§ GIVEN EXERCISE
Continue the blog post about returning to the Enlightenment desktop, starting right after its last sentence.

#### TEXT ####

Now, keep in mind that this step was necessary for me to even finish compiling Evidence; I have no idea if it runs yet (still at work). I'll know more in the morning, and an update (hopefully a one-liner) will follow shortly after testing.

Update: it appears to work.

I won't bother with a full review of my own; there are a couple (1,2) that I've already read online that already say most of what I would have anyway.  So this is just the things that I've noticed with my own installation.
 
Anyway, the important links first:

Now, on with the show.  I'll obviously be modifying this post with cool screenshots of my own system once I get home (I'm at work right now), but for now I'll start with a timeline of my Enlightenment experience.
 
Backstory:  I don't know if it's in this weblog, or if it was in my old CMS system, but a while back I wrote about switching from Gnome 2.4 to KDE 3.1.  I've kept up with KDE (whatever was in Debian Sid) since then; comes to about the last 2 years, I think.  Before that, I used Gnome from about when Gnome 1.2 came out (probably a good 2-3 years).  And I've found really old screenshots from between 4 and 7 years ago that are of me running Enlightenment and DR16 (and having screenshots of Raster's old E website, I think I may have even used E 0.01; I at least remember configuring those slideouts).  So I really am an "old-school" enlightenment user; I just became dissatisfied with the slow development progress (evidence that it's been about 3 years since a major release) and lack of features that I regarded as critical (like panels and more convenient configuration of themes, launchers, and desktop wallpapers).  Gnome (and later KDE) both had those features and more at their respective times, so I'd switched to them.  Then I got a Mac (last October/November; an early birthday present for myself).  And its easy-to-use, minimalist (in comparison) desktop has really grown on me over the last almost-year; pretty much to the point that when I'm at my Linux workstation, I don't really use 90% of the advanced features that KDE offers me.  All I really want is a desktop environment that does what I want, when I want it to, and cause me the least number of headaches.  Enlightenment now does all of that (well, almost all of it; when DR17 is released, I suspect that "almost" will disappear).
 
Keep in mind that I did just say "when DR17 is released".  DR17 is currently what I'd call either an "experimental release" or "alpha software", depending on the user-level of the person I'm talking to.  I've already had a few segfaults that brought down my entire X session, and I had some problems compiling the stuff (still have, with Evidence).

#### SUPPLIED DATA ####

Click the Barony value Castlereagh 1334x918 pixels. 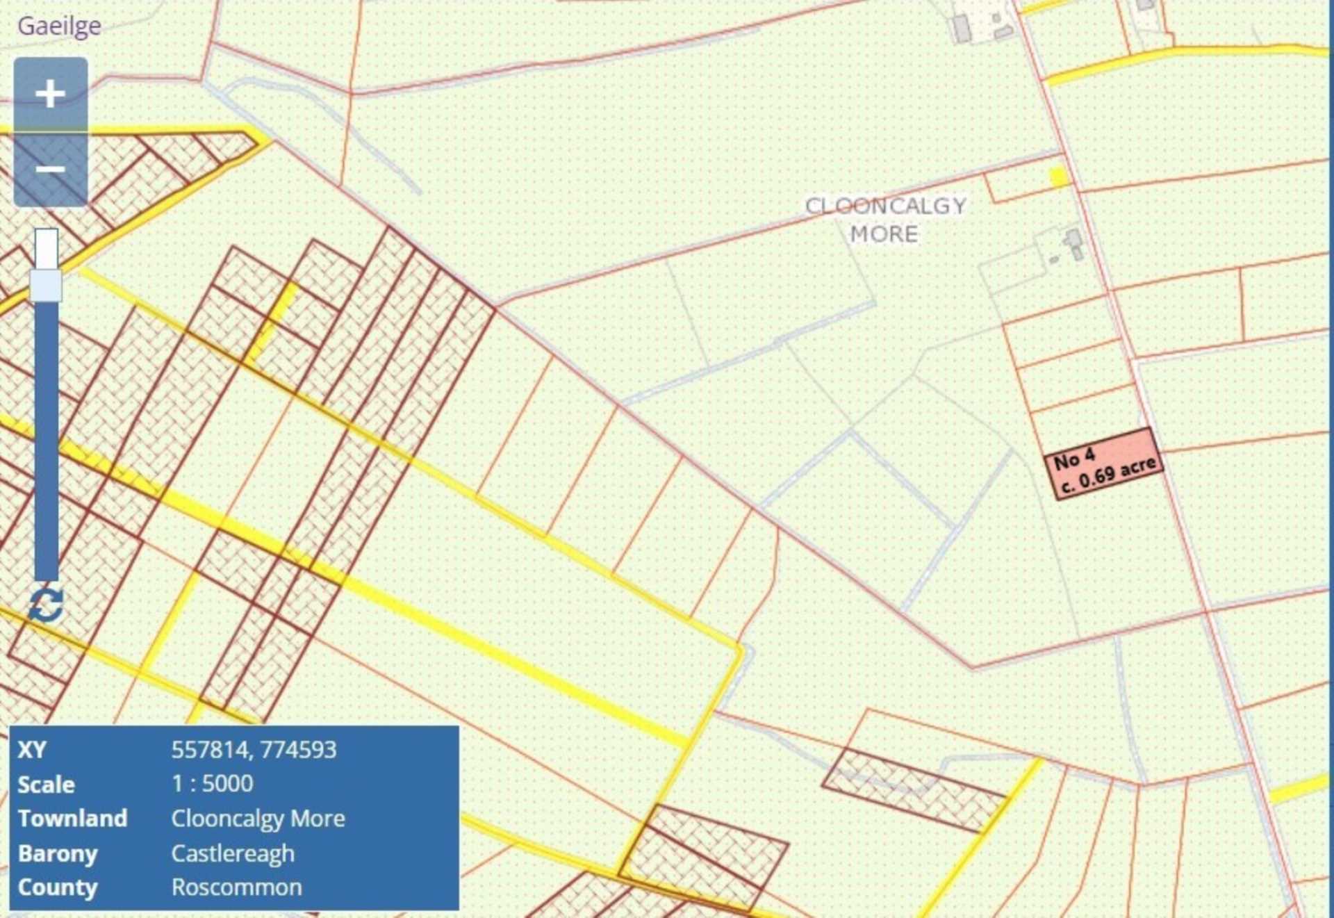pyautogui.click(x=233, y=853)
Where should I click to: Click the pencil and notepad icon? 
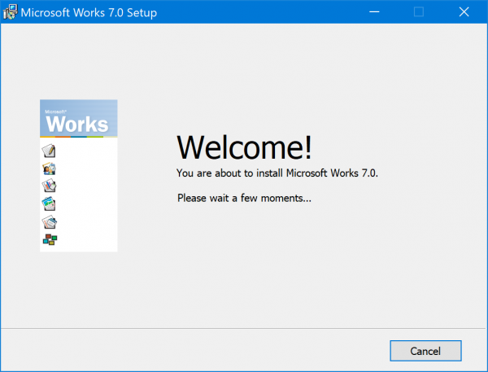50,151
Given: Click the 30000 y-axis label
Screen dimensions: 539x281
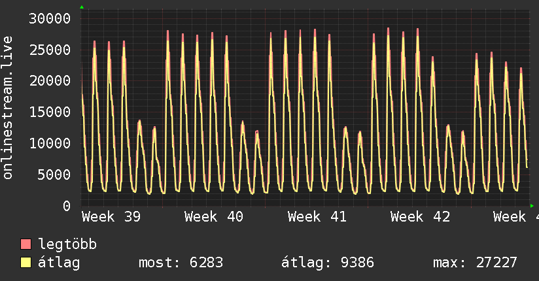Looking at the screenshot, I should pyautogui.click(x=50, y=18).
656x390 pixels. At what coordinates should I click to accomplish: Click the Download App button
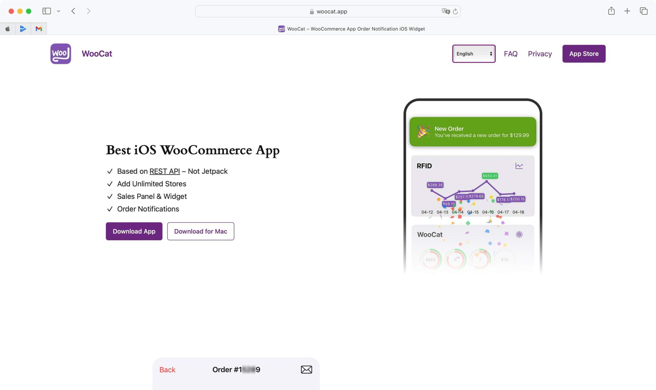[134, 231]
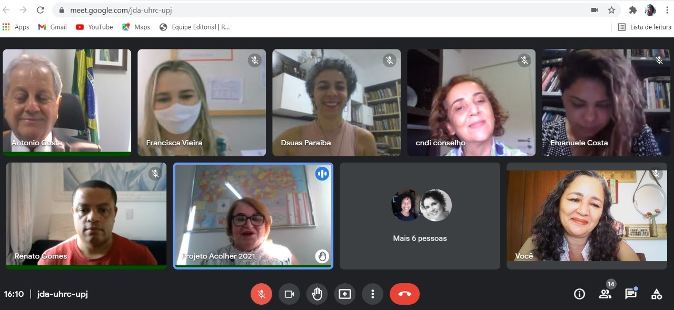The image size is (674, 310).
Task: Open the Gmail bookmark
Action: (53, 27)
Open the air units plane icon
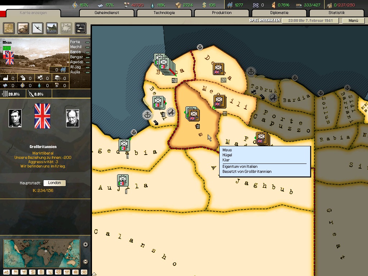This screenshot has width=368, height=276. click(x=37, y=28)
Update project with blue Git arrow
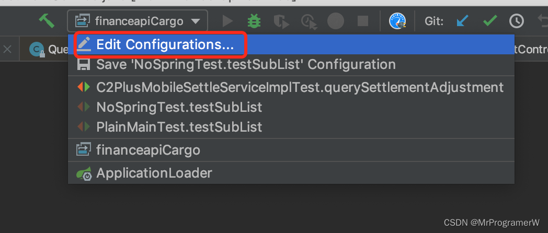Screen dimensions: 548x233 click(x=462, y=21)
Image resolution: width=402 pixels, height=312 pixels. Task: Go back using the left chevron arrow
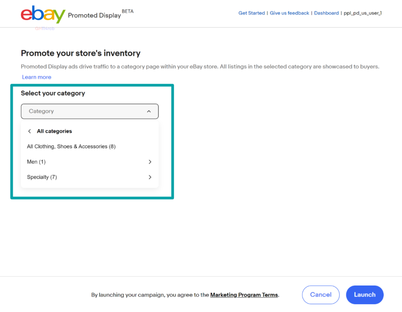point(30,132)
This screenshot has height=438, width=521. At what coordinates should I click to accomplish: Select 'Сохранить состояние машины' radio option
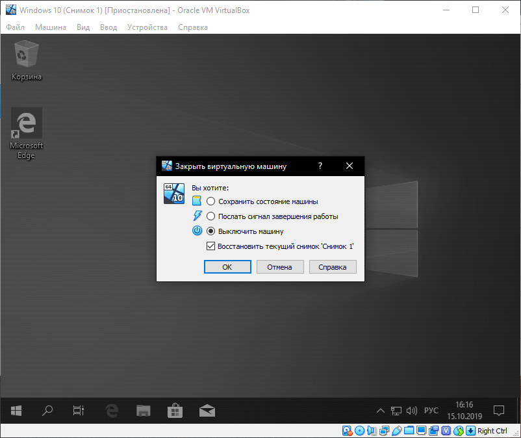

####

§ EXPECTED OUTPUT
So.  On friday afternoon, I downloaded elive 0.3.  I was going to boot the ISO in my copy of VMWare, and play around with it in a virtual machine.  But I'd apparently upgraded my GCC installation since the last time I compiled my kernel, and the VMWare kernel modules hadn't been pre-compiled for 2.6.12.2.  I forged ahead anyway, compiling with the wrong version of GCC, and promptly screwed up my system in a major way.  Everything I tried to run with sudo would freeze, network operations became slower to respond, and I got a general feeling that I should drop to init 1, then back to multi-user, to fix the problem.  Then I got to thinking, maybe I should just upgrade my kernel; I'd kill two birds with one stone:  I'd have a new kernel, compiled with the same version of GCC that I was using to compile the VMWare modules, and I'd also have to reboot to start running it, which would clear up the pesky sudo problems I was having.  So I started the make oldconfig.  Then I realized that since I was going to reboot anyway, and since I'd already moved my mail server and web server to my other box, there was no reason not to try elive out on my actual box instead of inside vmware.  It was a Live CD anyway, so it's not like I was risking my machine's stability or my data by testing it out.  So I burned elive 0.3 to CD, and left it in the drive.  I also finished compiling that kernel image, and installed it in my Grub configuration (implementation left to the student; see manpage for make_kpkg).
 
A quick reboot (and BIOS reconfiguration) later, and I was using Enlightenment DR17 off of the elive CD.  Well, sort of.  It was running on my machine, but that Radeon 9200 that I have is a tricky beast, and configuring X to span the screens isn't an easy task.  Luckily, I already had a copy of my xorg.conf (well, XF86Config) on my "production" partition, so I copied it over and did a bit of tweaking.  There were a few things that needed to be done in order to make it work (like installing xserver-xorg; XFree86 has languished since the fork and is now missing many features that I find essential), but about an hour later I had E17 spanning both screens (at an effective 2560x1024), and it was sweet.  Snappy application response, excellent window placement, graphics to die for (thanks, Raster!), and the best part:  even though it was experimental, alpha-grade software, it seemed (for the most part) to "just work".  That's right; the same "it just works" that MacOS has.  Granted, this was nowhere near as much "it just works" as MacOS has; this is just the desktop environment.  Things like server manipulation, network configuration, printing, etc. still needed to be configured "the hard way".  But the part that was important to me, the actual desktop shell, was Good.  So I decided to switch from KDE.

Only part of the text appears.